Frederich Perls (1893-1970) est un psychiatre et psychanalyste allemand, connu comme le fondateur de la Gestalt-thérapie. Né à Berlin dans une famille juive de classe moyenne, il grandit dans un climat familial conflictuel, marqué par un père autoritaire et une mère sévère. Cette enfance difficile forge son rejet de l’autorité et son besoin constant de reconnaissance. Passionné par l’art et le théâtre, il trouve un premier équilibre dans l’expression artistique avant de s’orienter vers la médecine et la psychanalyse.

Il commence ses études de médecine en 1913, mais la Première Guerre mondiale les interrompt : il s’engage comme infirmier et revient gazé et blessé. Diplômé en neuropsychiatrie en 1920, il s’initie à la psychanalyse et entame une première analyse avec Karen Horney, qui l’encourage à s’éloigner de Berlin et à approfondir son travail analytique. Il collabore ensuite avec Kurt Goldstein, spécialiste des troubles cérébraux, et découvre la Gestalt-psychologie, qui influencera sa future approche thérapeutique.

Exilé d’Allemagne après l’arrivée d’Hitler au pouvoir, Perls fuit d’abord aux Pays-Bas, puis en Afrique du Sud avec sa femme Laura et leur fille. Ils y fondent l’Institut sud-africain de psychanalyse, tout en menant une vie aisée mais marquée par des tensions familiales. En 1942, avec Laura, il publie Le Moi, la Faim et l’Agressivité, où il jette les bases de la Gestalt-thérapie : centration sur l’instant présent, valorisation des émotions et de l’expérience corporelle, prise de responsabilité personnelle.

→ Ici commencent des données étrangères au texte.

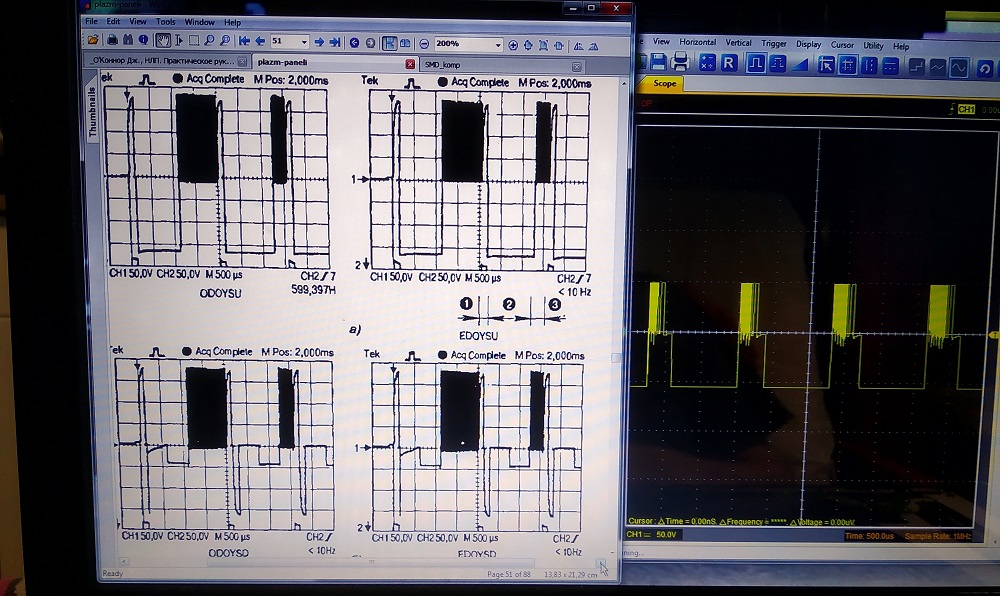Click the R reference waveform icon
This screenshot has height=596, width=1004.
[x=729, y=63]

Après la guerre, il s’installe aux États-Unis et collabore avec Paul Goodman. En 1951, ils publient Gestalt Therapy, ouvrage fondateur de cette approche, qui rompt avec la psychanalyse classique en prônant une relation plus directe et interactive entre thérapeute et patient. Perls fonde l’Institut de Gestalt de New York, mais des dissensions théoriques le poussent à partir. Dans les années 1960, il trouve refuge au centre Esalen en Californie, où il anime des ateliers novateurs et rédige Ma Gestalt-thérapie, une poubelle vue du dedans et du dehors.

Charismatique et provocateur, Perls connaît un succès grandissant, mais ses relations familiales restent tendues : distant avec son fils, méprisant envers sa fille, il reproduit les schémas de son propre père. En 1969, il fonde un centre gestaltiste sur l’île de Vancouver, mais meurt l’année suivante d’un cancer du pancréas à Chicago. Son héritage perdure à travers la Gestalt-thérapie, qui reste une approche majeure en psychologie humaniste.